The price of incarceration is eternal vigilance, too.

*Re-trying Burton doubtlessly would have been difficult, especially for the victims.  And it is always a risk to involve jurors in rape cases, for prejudices against rape victims persist and in many ways have grown stronger.  Too many people feel it is their duty to root for convicts as under-dogs, and they stupidly romanticize anyone appealing a case — until it’s their own daughter or mother who gets raped.  But difficulties like this are also used as an excuse to do nothing at all to restrain violent offenders in the interest of saving money in an overwhelmed and under-staffed court system.  This should have been a case where all stops were pulled out to keep Burton in prison.

Outrage of the Week: Just Not Putting the B******s Away

no comments

For years, I’ve kept a file inelegantly titled “Just Not Putting the B******s Away.”  Unfortunately, it is a thick file.  Here is the latest entry.

The St. Petersburg Times reported this morning that fugitive Tampa Bay area physician Rory P. Doyle has surfaced in Ireland, where he fled after being permitted to bail out on a double child-molestation charge in Florida in 2001.  Dr. Doyle somehow obtained permission to re-register to practice medicine in Ireland under his own name and then somehow received permission to change his name to Dr. David West.  In addition to the largesse demonstrated by these serial “benefits of the doubt,” an Irish judge now refuses to imprison him prior to his extradition to the United States.  

So judges in two countries have allowed Doyle to walk free despite his uncanny resemblance to the illustration accompanying the term “flight risk.”  Worse, when Doyle was brought up before the Irish Medical Board in October of last year on new charges of profession misconduct, it was discovered that he was a fugitive wanted for child molestation in the United States and had changed his name to conceal his crimes; yet the Board agreed to allow him to continue practicing medicine so long as he agreed “not to treat children in his practice and only to perform cosmetic surgery.”  As children are not big purchasers of Botox, this was hardly an onerous restriction (the Board roused from its slumbers and suspended Dr. Doyle’s license only last week). 

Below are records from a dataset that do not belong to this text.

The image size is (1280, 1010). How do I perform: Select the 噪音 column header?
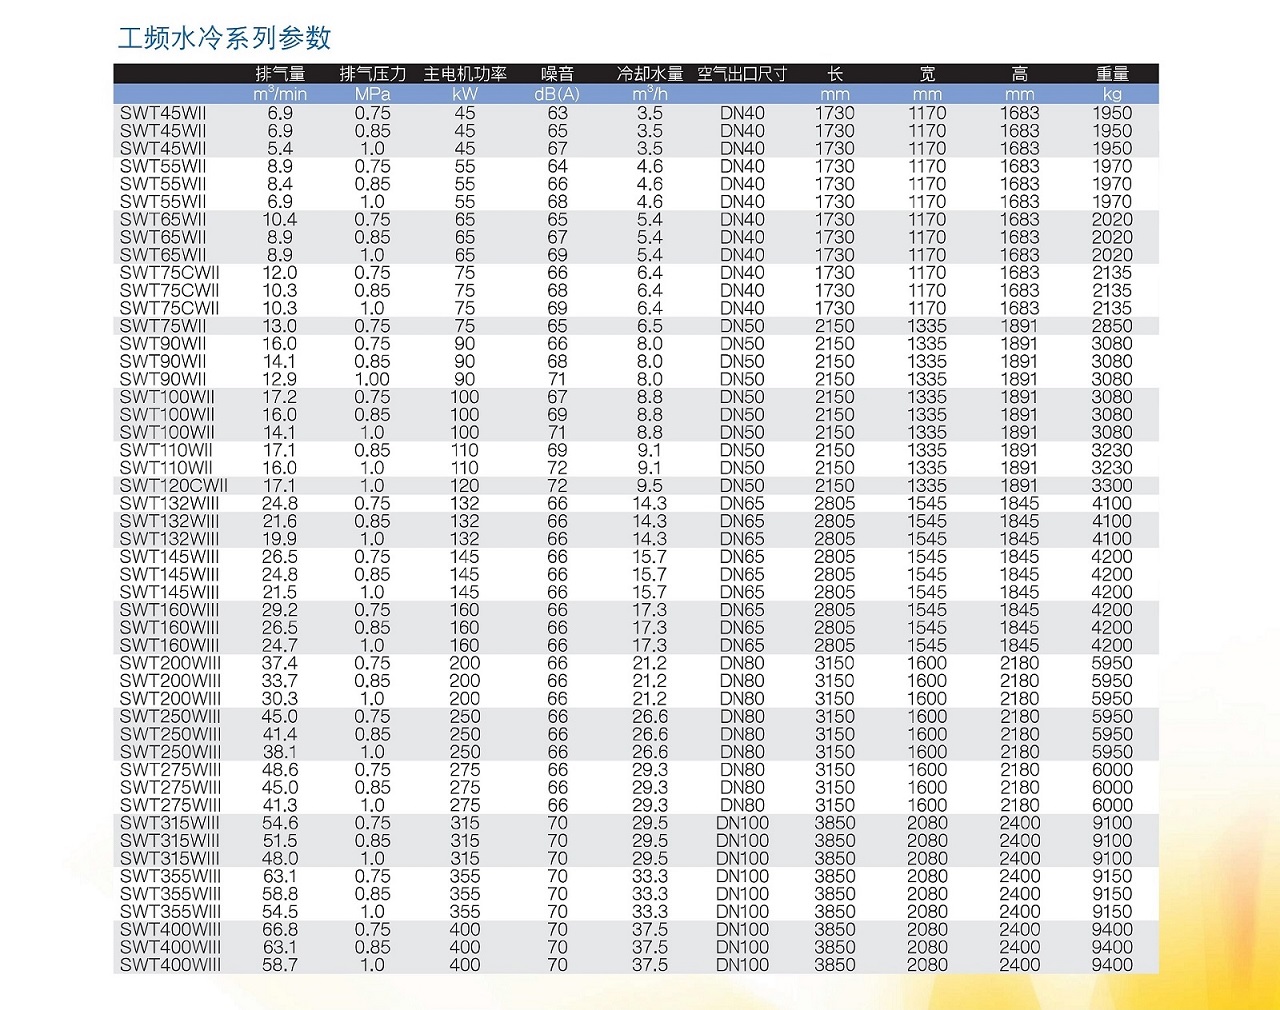point(553,72)
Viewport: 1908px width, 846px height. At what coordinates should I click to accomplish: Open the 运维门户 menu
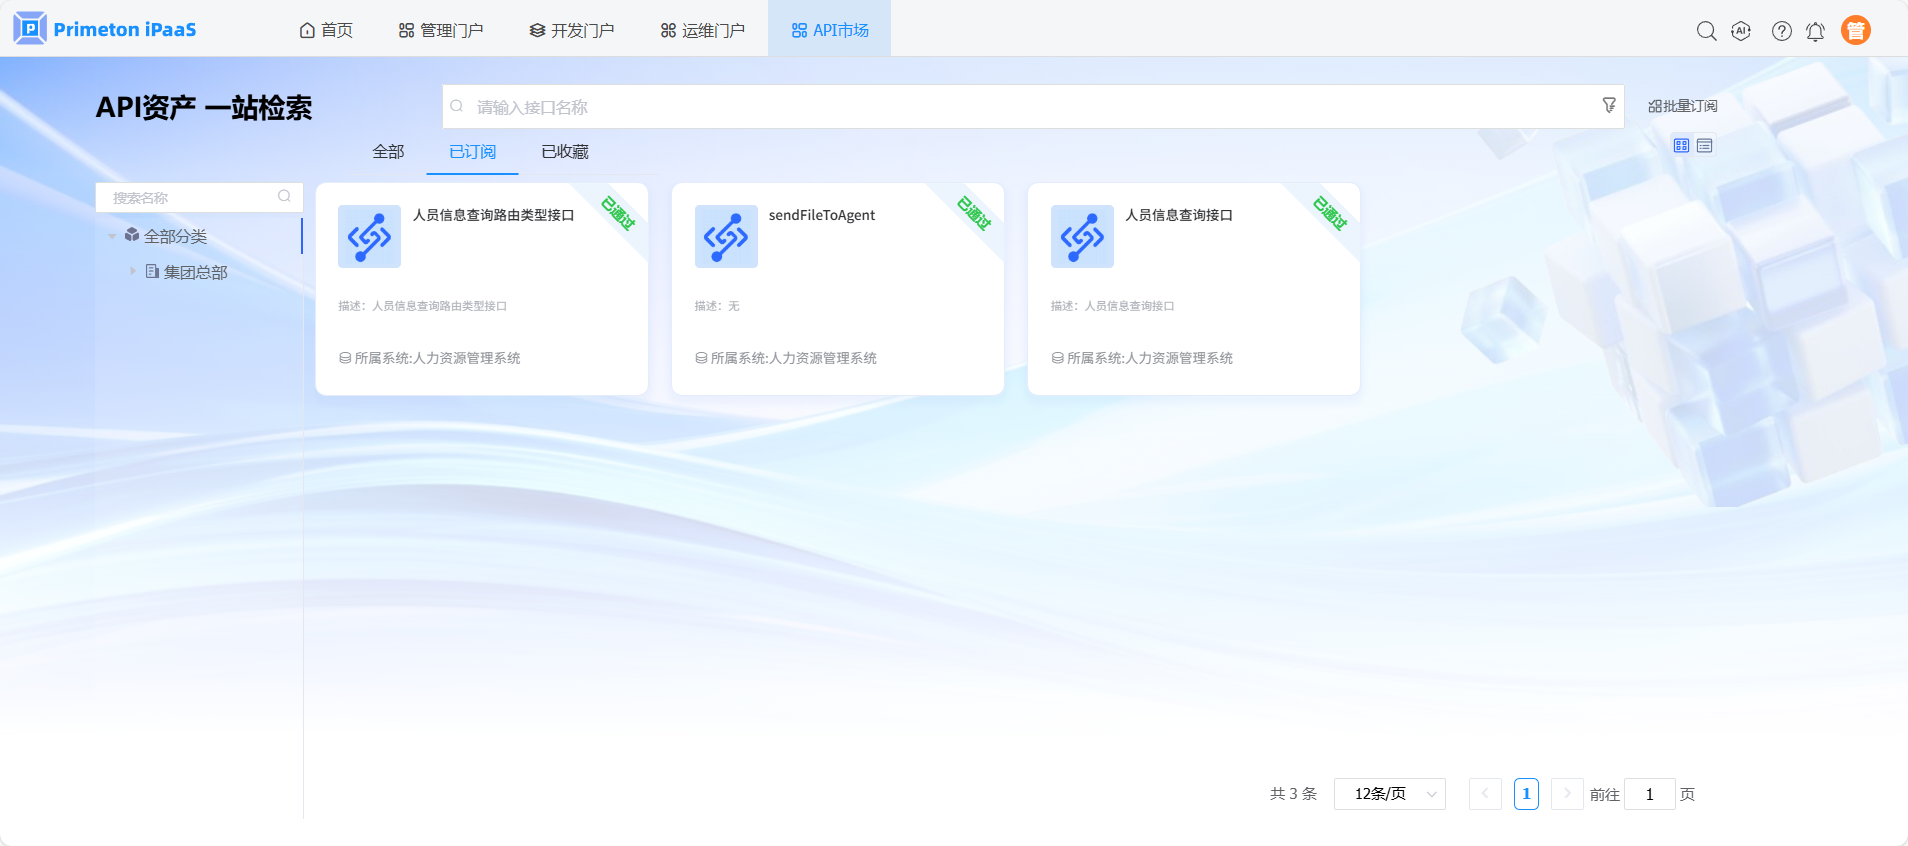coord(702,30)
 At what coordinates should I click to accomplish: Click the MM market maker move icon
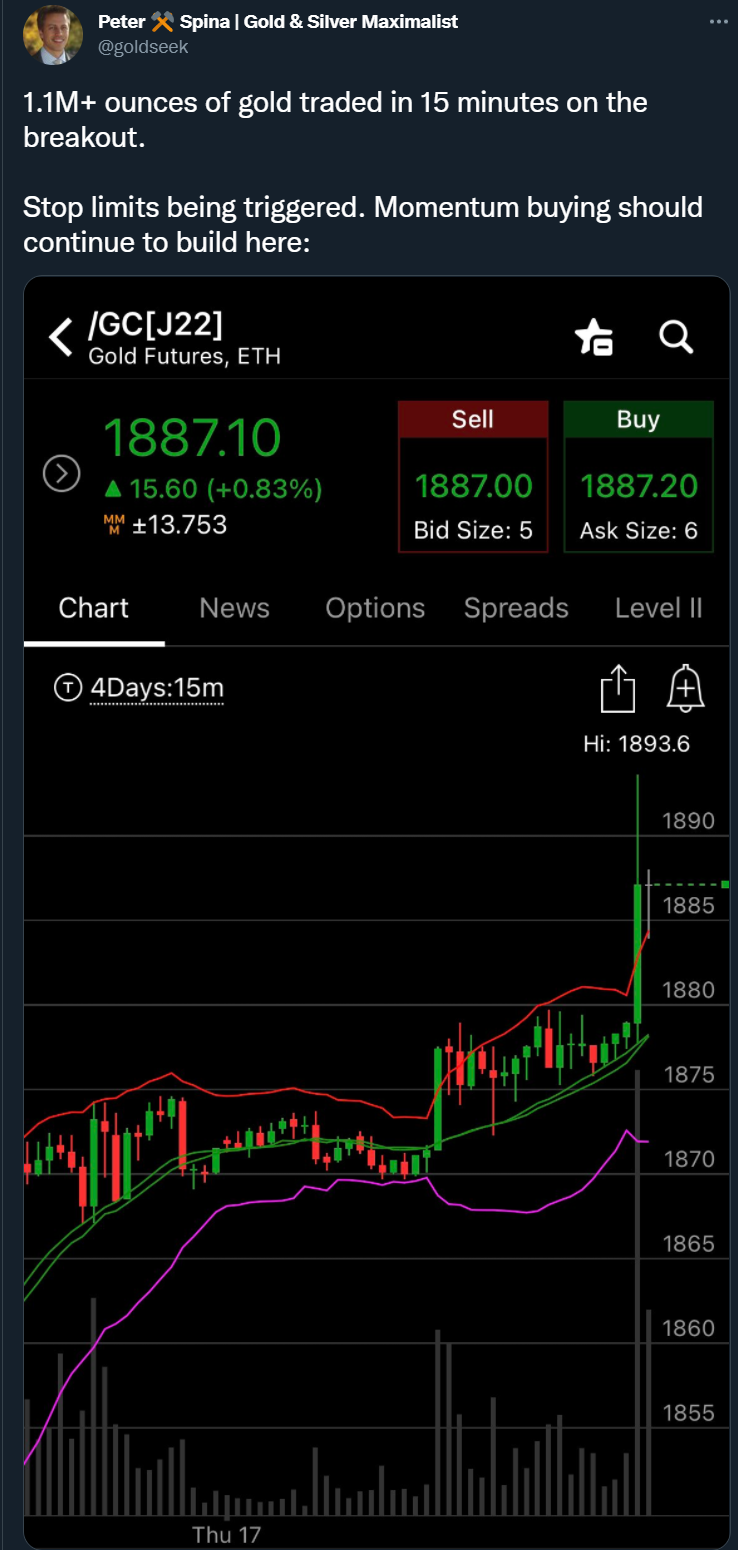pos(112,524)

One must not treat Dr. Doyle/Dr. West too harshly, it is felt.  The Irish Times, in reporting this story, carefully characterizes Doyle’s flight to Ireland as an “alleged” event:

AN IRISH doctor who re- registered to practise medicine here just months before he allegedly jumped bail in Florida on child sex assault charges . . .

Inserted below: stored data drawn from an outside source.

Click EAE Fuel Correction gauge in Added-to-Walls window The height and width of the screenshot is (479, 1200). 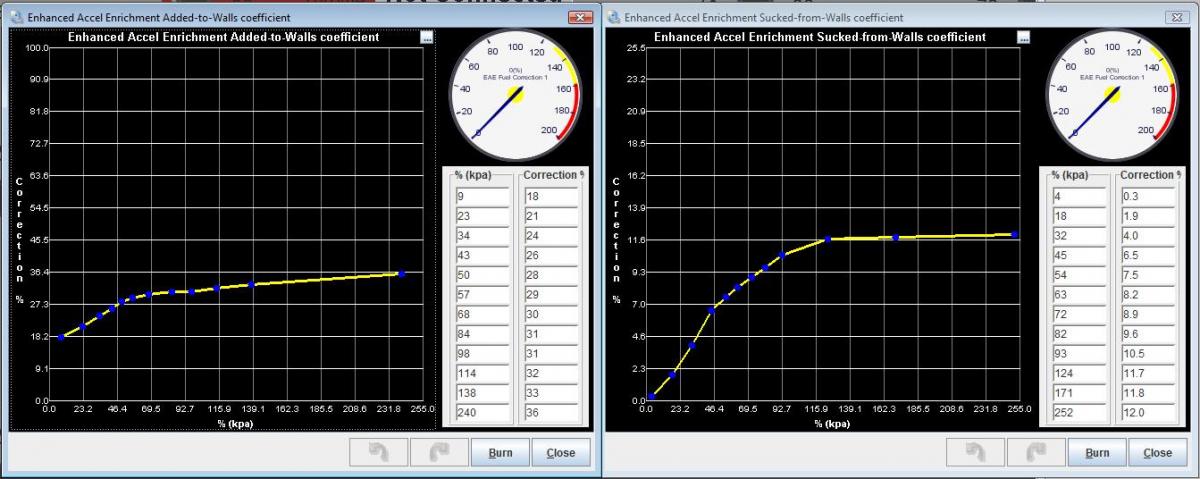click(x=515, y=94)
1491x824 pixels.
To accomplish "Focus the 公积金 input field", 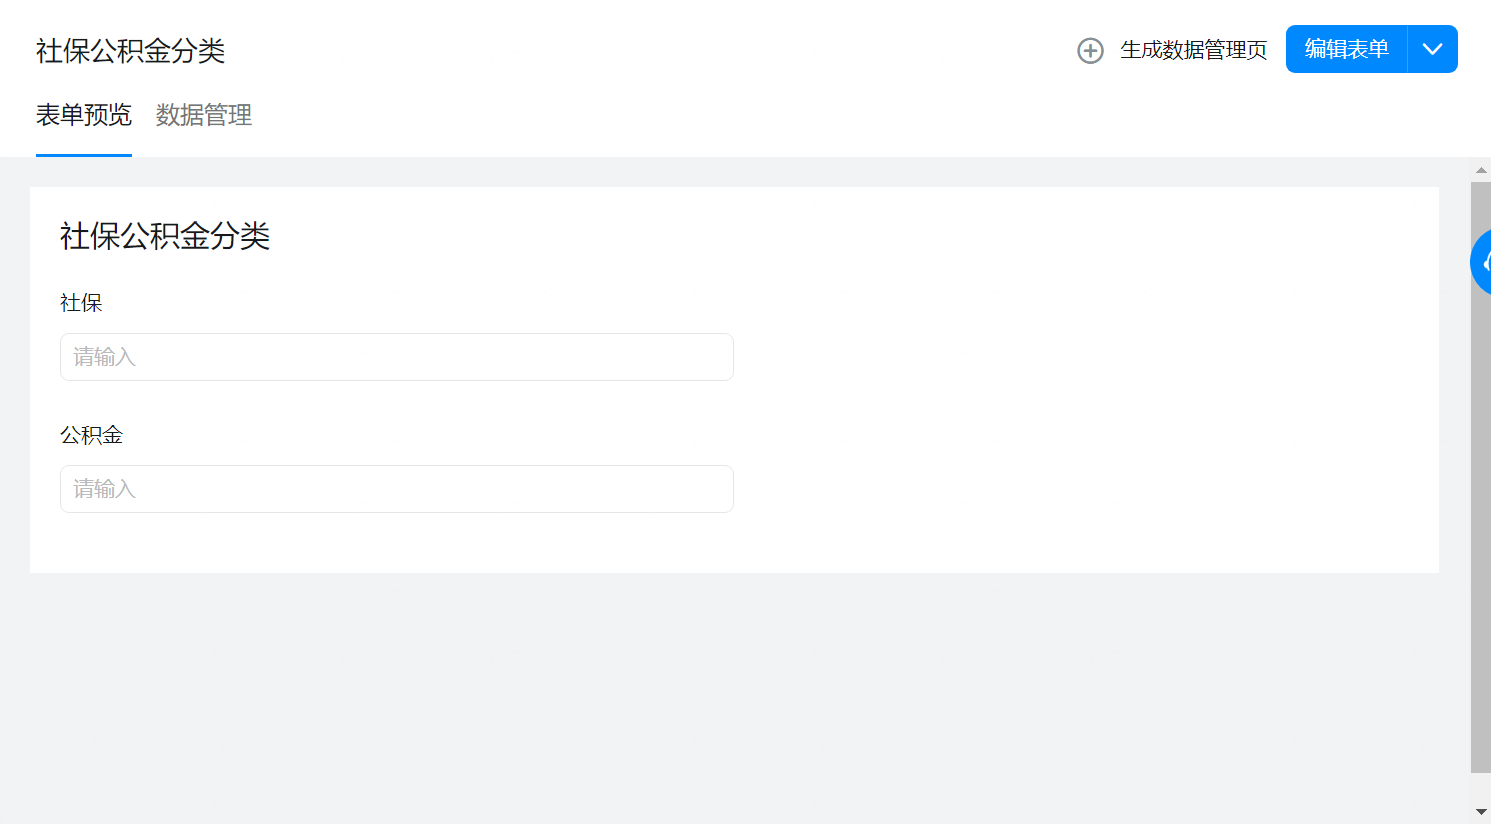I will coord(397,489).
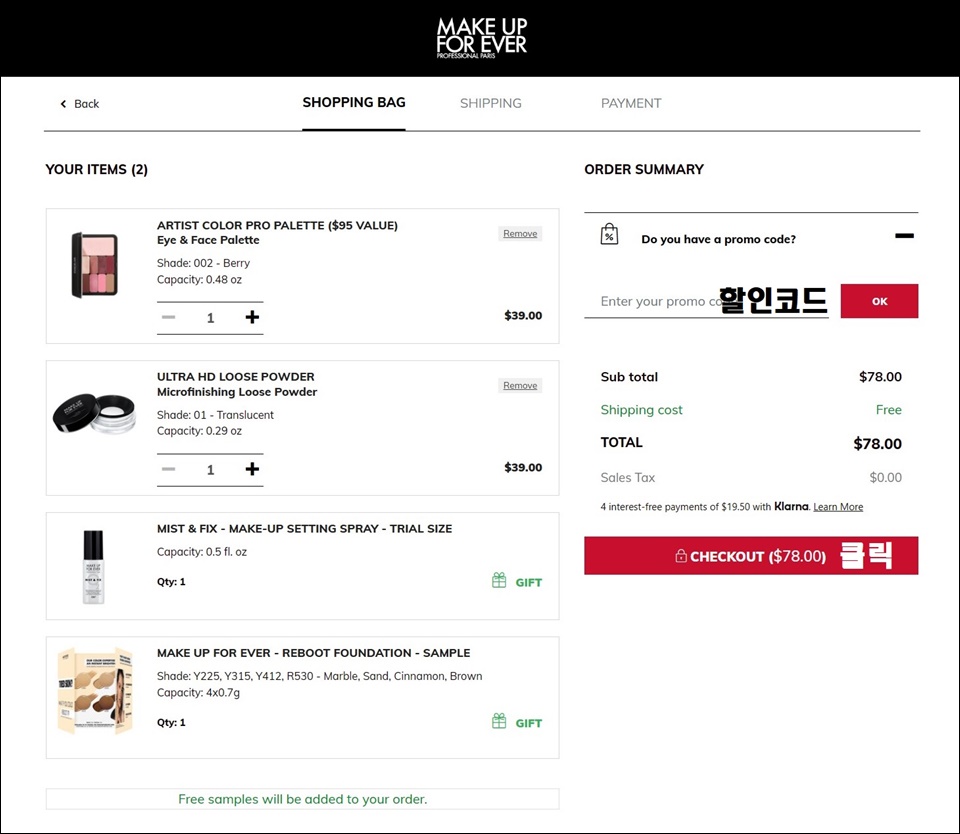Select the Shopping Bag tab
This screenshot has width=960, height=834.
[354, 103]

Even Doyle himself does not appear to be disputing that he is the Dr. Doyle who fled the United States, registered as Doyle with the Irish Medical Board, and then changed his name.  Yet one must never impugn the merely accused, even if the cost is impugning the victims.  The verbal tic of affixing the term “alleged” to the description of any person’s crime has spread to include those already convicted of crimes, and even to those who readily admit they are guilty.     

Disapproval, however mild, is apparently a far worse transgression than crime itself, as the Medical Board demonstrated in December when they deemed the standards of their profession flexible enough to embrace a known fugitive from the law and accused child molester who used the Irish courts to conceal his identity from people seeking medical care from him.  

The judge who is currently allowing Doyle to remain free pending extradition for the crime of fleeing the last time a judge let him remain free is similarly guilty of practicing a pathological approbation of the accused.  

Or perhaps I should say allegedly guilty, as no-one is ever truly guilty of anything anymore.